Zarif tweeted that the United States "immediately jumped to make allegations against Iran-w/o a shred of factual or circumstantial evidence." He said the United States was trying to cover up economic terrorism, referring to sanctions the U.S. reimposed on Iran.
Saudi Arabia says its military intercepted five drones launched by Yemen's Houthi rebels targeting the kingdom.
Military spokesman Col. Turki al-Maliki said early Friday that the drones targeted Abha regional airport and Khamis Mushait.
Al-Maliki in a statement carried by the state-run Saudi Press Agency said that the drone attack showed the Houthis were targeting civilian infrastructure in the kingdom.
U.N. experts, the West and Gulf Arab nations say Iran arms the Houthis with weapons. Tehran denies that.
The kingdom says a similar attack Wednesday on the Abha airport wounded 26 people.

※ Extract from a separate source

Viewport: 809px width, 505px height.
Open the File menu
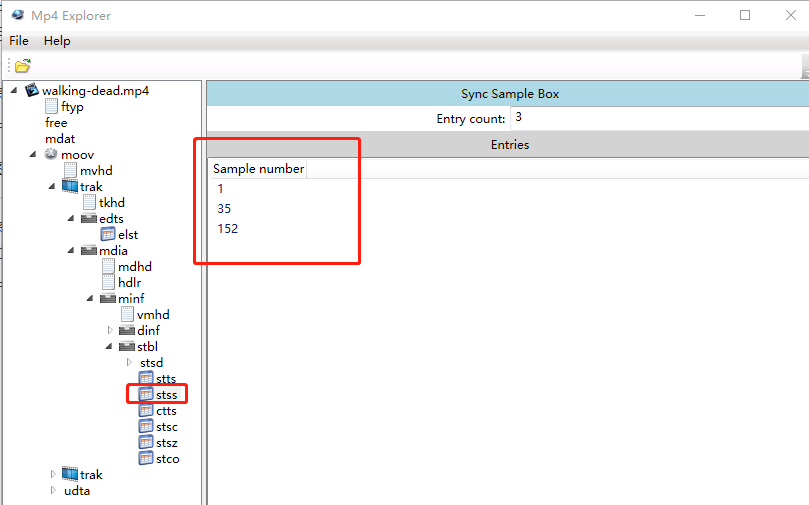[x=19, y=41]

It is just the latest in a wave of rebel drone and missile attacks targeting the kingdom, which has been mired in a yearslong war in Yemen that has killed an estimated 60,000 people and pushed the Arab world's poorest nation to the brink of famine.
The development comes as tensions are rising in the Persian Gulf region.
The U.S. military's Central Command has released a video is says shows Iranian forces removing an unexploded limpet mine from one of the two ships suspected to have been attacked near the Strait of Hormuz.
It released the black-and-white footage early Friday morning.
Capt. Bill Urban, a Central Command spokesman, said a Revolutionary Guard patrol ship removed the limpet mine from the Kokuka Courageous.
Iran has denied involvement in Thursday's suspected attacks amid heightened tensions between Iran and the U.S.
Urban said in a statement the attacks "are a clear threat to international freedom of navigation and freedom of commerce."
He added: "The United States has no interest in engaging in a new conflict in the Middle East. However, we will defend our interests."